Adige dilinde güzel
bir atasözü var: Güçlüler dünyanın üzerinde, güçsüzler mi, dünya
da onların üzerinde. (Къулер дунейм тетщ мыкъулем дунейр къытетщ.)
Toz dumana karışarak yeryüzünde tepişilirken insanlar neler çeker,
ne yer, ne içer, nasıl geçinir, ne konuşur, onu mutlu kılacak şey
nedir kimin umurunda. Güç paylaşımı ve benzeri nedenlerle itiş
kakış içerisinde kim ezilir kimler ayak altında kalır sanırım
kimsenin umurunda olmaz.
Kültür mü?
O neyin nesi ise.
Hani önemli bir düşünür demiş; haksızlığı meslek edinmiş
kişilerden hak iddia etmek hakka karşı bir haksızlıktır.
Hayat çok güzel, yaşamak çok güzel, bu dünya hepimize yeter,
birazcık hayatı çekilmez hale getirmeseydik ne güzel olacaktı.
Herkes içerisinde yaşadığı toplumdan, ülkeden, çevreden mutlu
olarak yaşayacaktı ama heyhat.
Hayat öyle bir çekilmez hale niçin mi geldi çok açık: İleriye
doğru yuvarladığın taş yine senin ayağına takılır. (Ипэк1э бгъажэ
нывэм уолъэпэрэпэж.)
Ülkeyi yönetenler o kadar taş yuvarladılar ki ileriye doğru, artık
yürünmez hale geldi. Yine de taş yuvarlama işi de kesilmeksizin
devam ediyor. Kimsenin de geri duracağı yok. Hırs insanları ne
hale getiriyor bunun ölçüsü haddi hududu yok gibi.
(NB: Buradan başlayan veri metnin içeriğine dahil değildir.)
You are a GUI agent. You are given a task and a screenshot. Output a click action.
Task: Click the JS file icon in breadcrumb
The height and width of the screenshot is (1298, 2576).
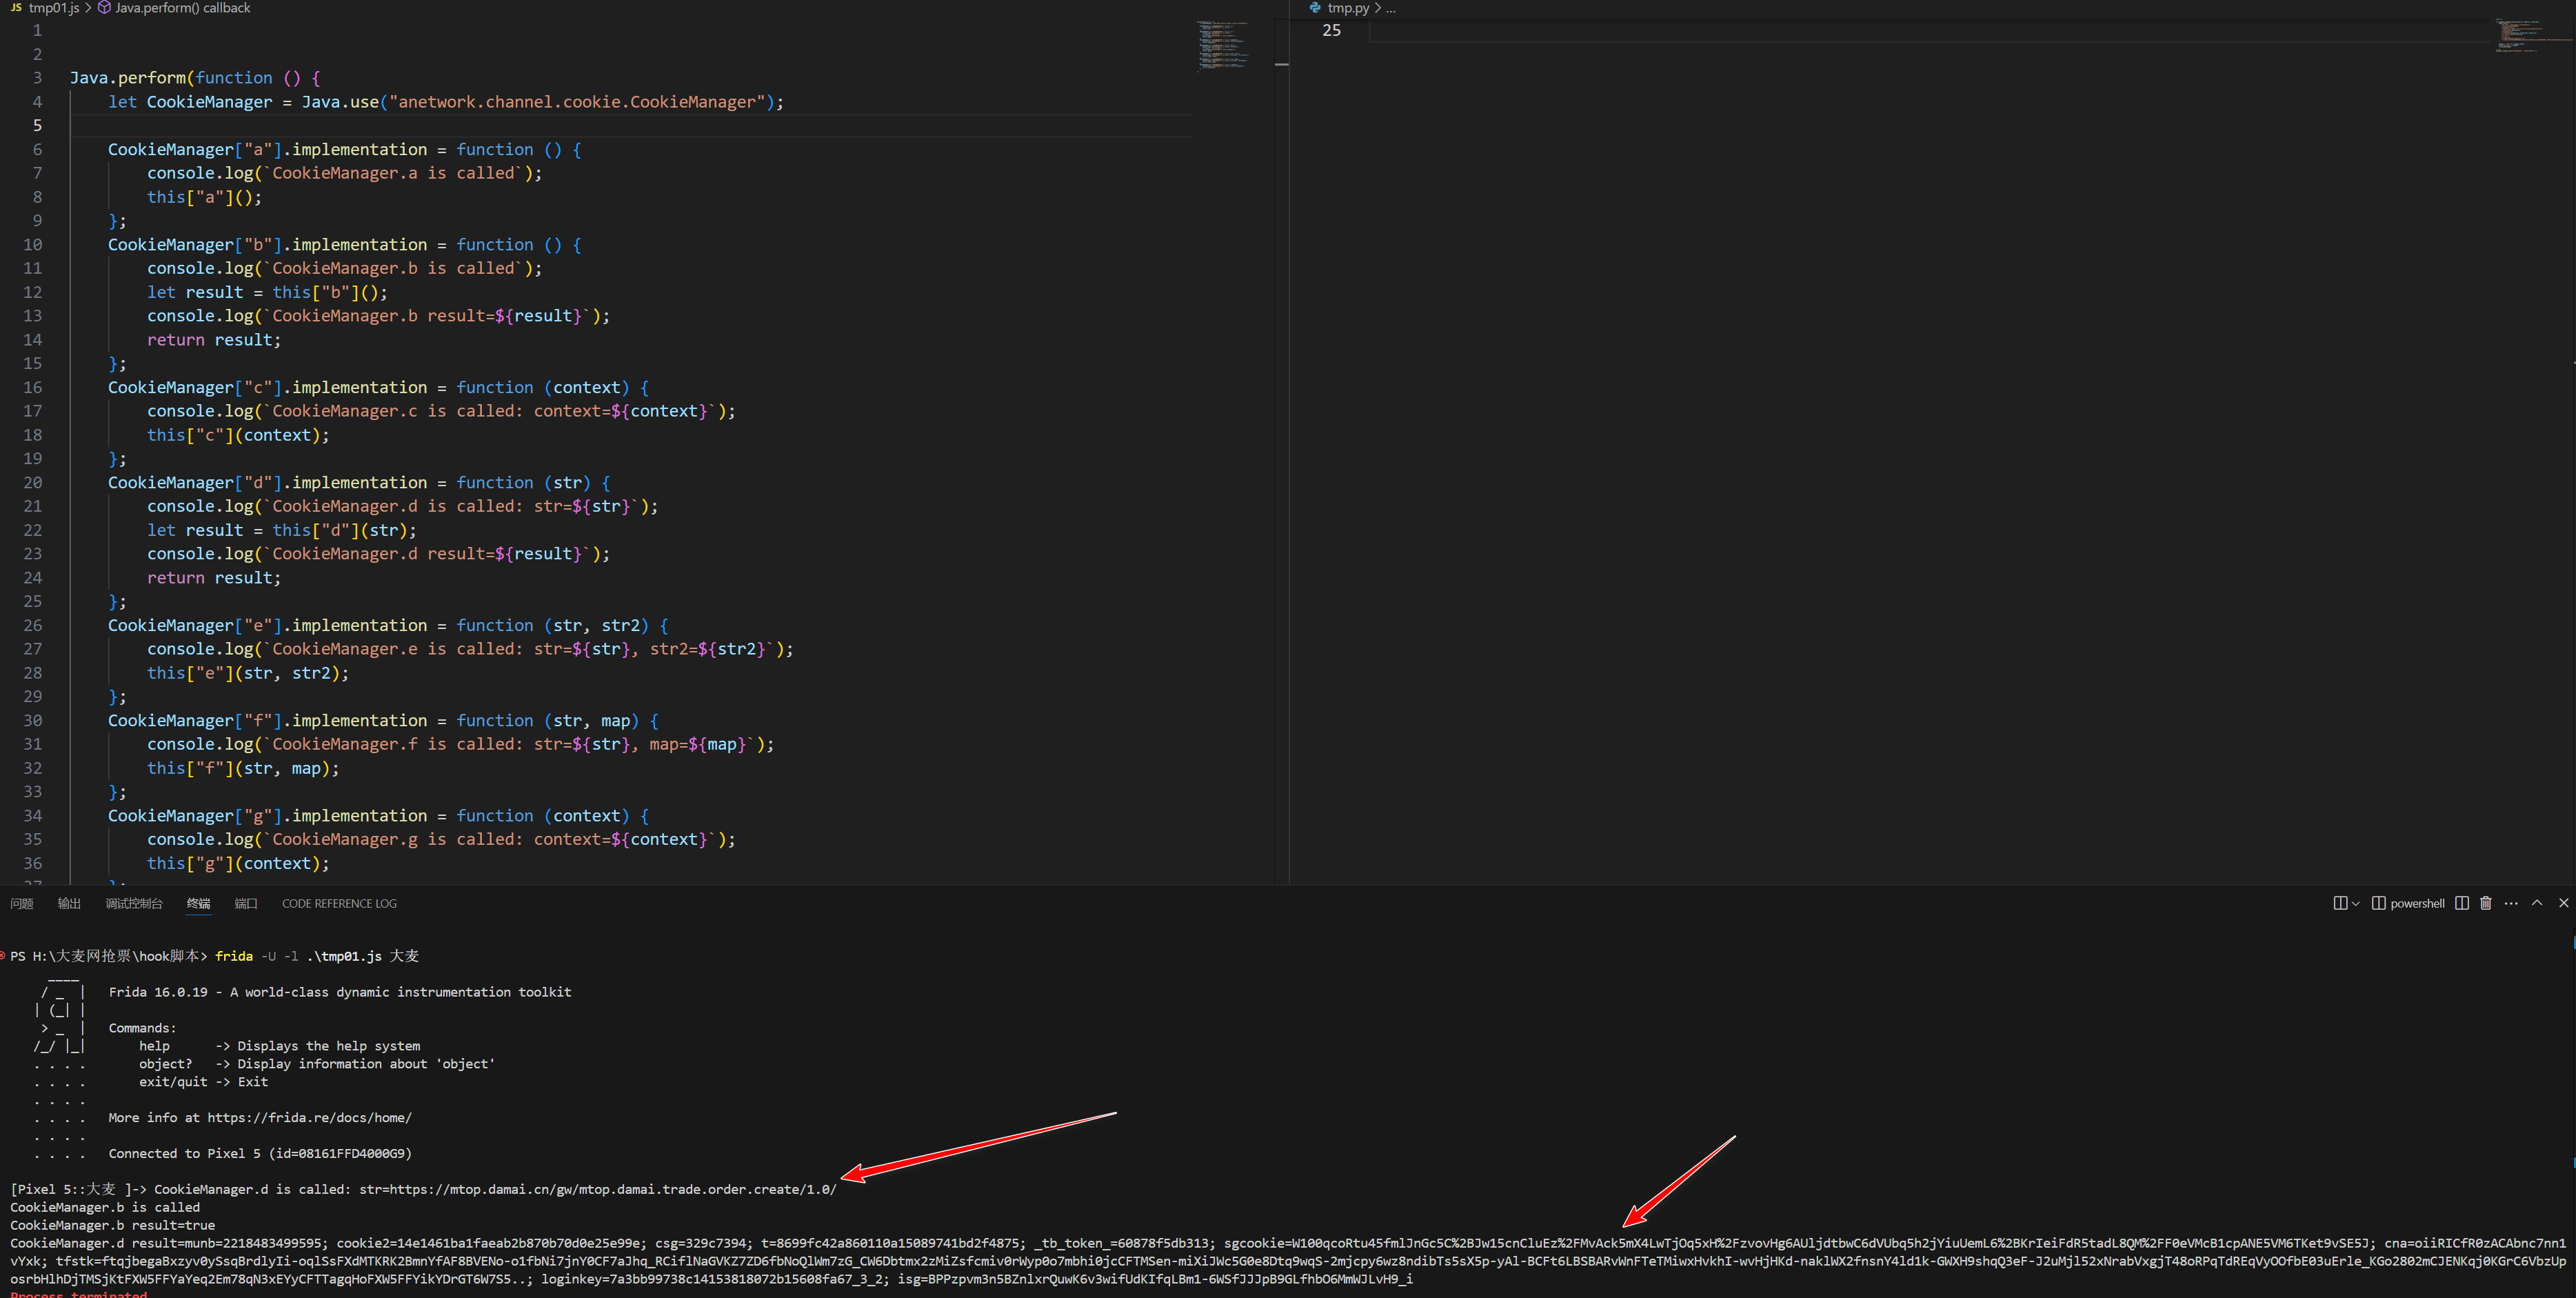tap(16, 8)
Yine Adige dilinde bir atasözü var, onu da söylemeden
geçemeyeceğim. Çünkü insanlar bunları biliyor olsalardı belki bu
duruma düşmeyeceklerdi.
Düşman addettiğin veya istemediğin biri için başlattığın kural,
kanun; döner dolaşır geri sana kural, kanun olur. (Уи бийм
къыхуэбублэ хабзэр уэ хабзэ пхуохъуж.)
Karşıdakinin önünü kesebilmek için konulan kurallar yumağı
içerisinden çıkılmaz konuma bizi her gün biraz daha yaklaştırıyor.
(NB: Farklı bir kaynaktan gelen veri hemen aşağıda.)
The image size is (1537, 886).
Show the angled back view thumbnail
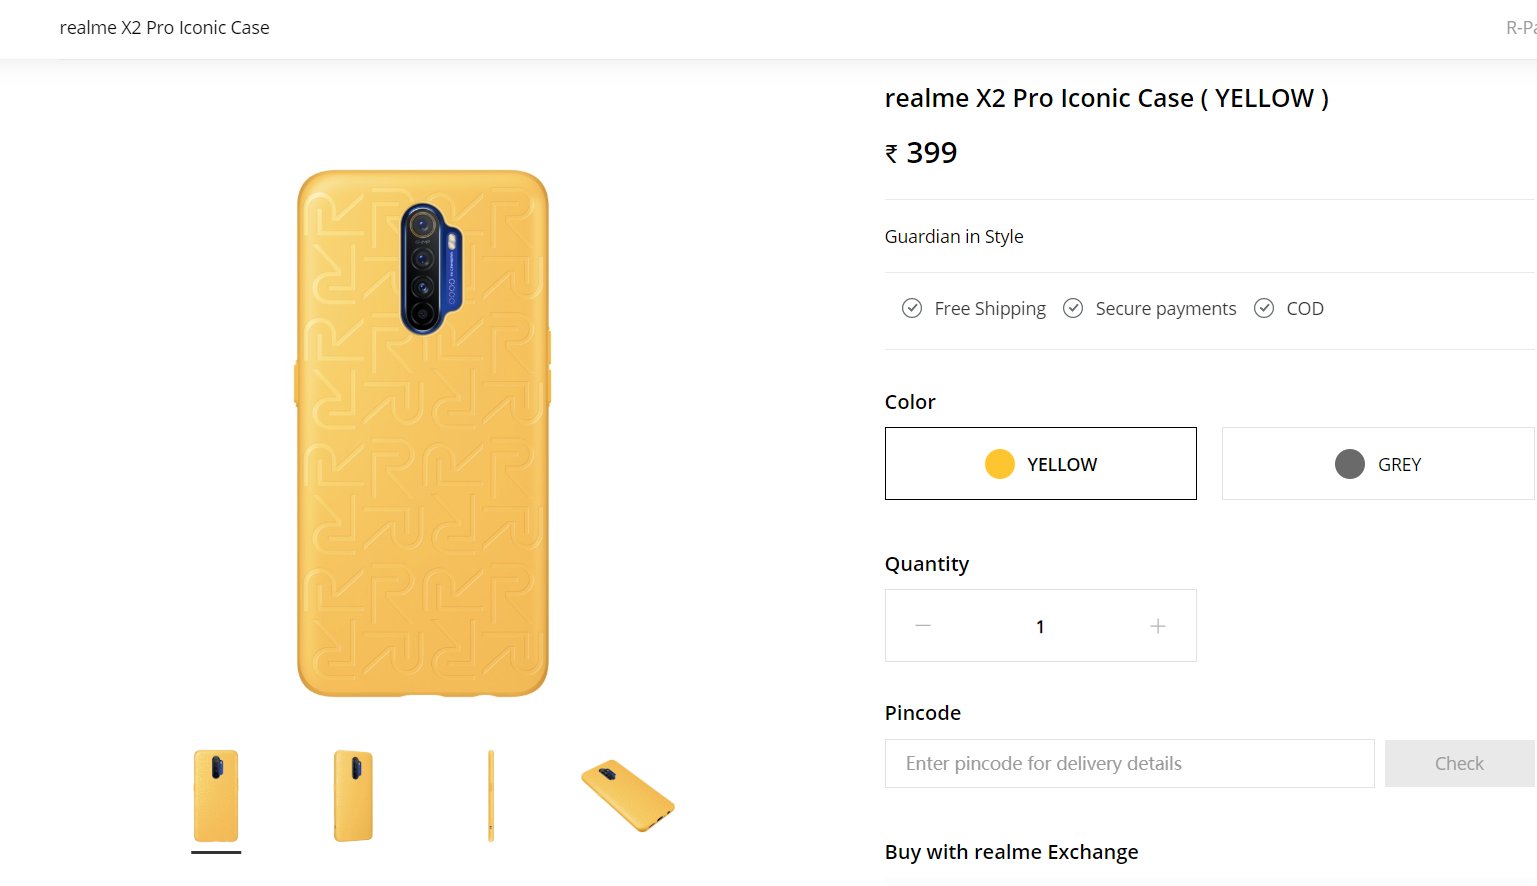pos(353,796)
Hırs gözleri o denli bürümüş ki, kimsenin bu durumu görmeye niyeti
de yok. Olan yine dünya kimin sırtında ise ona oluyor. Nasıl olsa
hiç sorgulamadan kurban olmayı bekleyen nice kuzucuklar var.
İnsanlar yani kuzucuklar üretilen tanrılara kurban olmaya hazır.
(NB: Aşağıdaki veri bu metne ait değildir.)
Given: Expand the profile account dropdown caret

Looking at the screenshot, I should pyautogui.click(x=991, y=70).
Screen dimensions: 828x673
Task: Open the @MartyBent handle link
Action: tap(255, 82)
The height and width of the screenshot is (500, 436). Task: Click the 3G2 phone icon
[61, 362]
Kimin kurban verildiği de o kutsallar için bir önem arz etmiyor.
Her şey, her kurumun varlığı karşısında insan feda olmuş ne önemi
var ki. Sanki o kurumlar insan için değil de insanlar o kurumları
yaşatmak için var.
Hani ilkokullarda okutulurdu, Kınalı Mehmet diye. Mehmet askere
gider elleri kınalıdır.
Komutanı sorar, ellerinin niçin kınalı olduğunu, o da annesine
sorar. Anne cevap verir: Bizde üç şey için kına yakılır.
Birincisi; kurbanlık koçlara kına yakılır, Allah’a kurban olsun
diye. İkincisi; gelinlik kızlara kına yakılır kocasına kurban
olsun diye. Üçüncüsü ise askere gidenlere kına yakılır, vatana
kurban olsun diye.
Aslında kurban olunacak şeyler sıralamakla bitmez de ben sadece
oradaki üç tanesini saydım sadece. Yine yeni tanrılar üretilip
onlara da kurban olunabilir. Nasıl olsa yeterli miktarda kurbanlık
kuzu rezervi var. Ben bu kuzucuğu yaşatsam iş aş ister. Ağrımayan
başım niçin ağrısın? Bir yerlere hem de sorgulamadan kurban olursa
daha iyi değil mi? Sahi aldığımız eğitim sonunda bir yerlere
kurban nasıl olunacağı mı yoksa insan gibi nasıl yaşanacağını mı
öğreniyoruz. Başımızı bir elimizin arasına koyup düşünelim.
Bir ülke;
Ya krallarca yönetilir,
Ya askerlerce yönetilir,
Ya yargıçlarca yönetilir,
Ya kutsiyet atfedilen ailelerce yönetilir,
Ya elitler eliyle yönetilir,
Son olarak da halk katılımcı demokrasi dediğimiz biçimde yönetir.
Biz bunlardan hangisine giriyoruz?
Etrafına bak öyle otur ve düşün sonra konuş.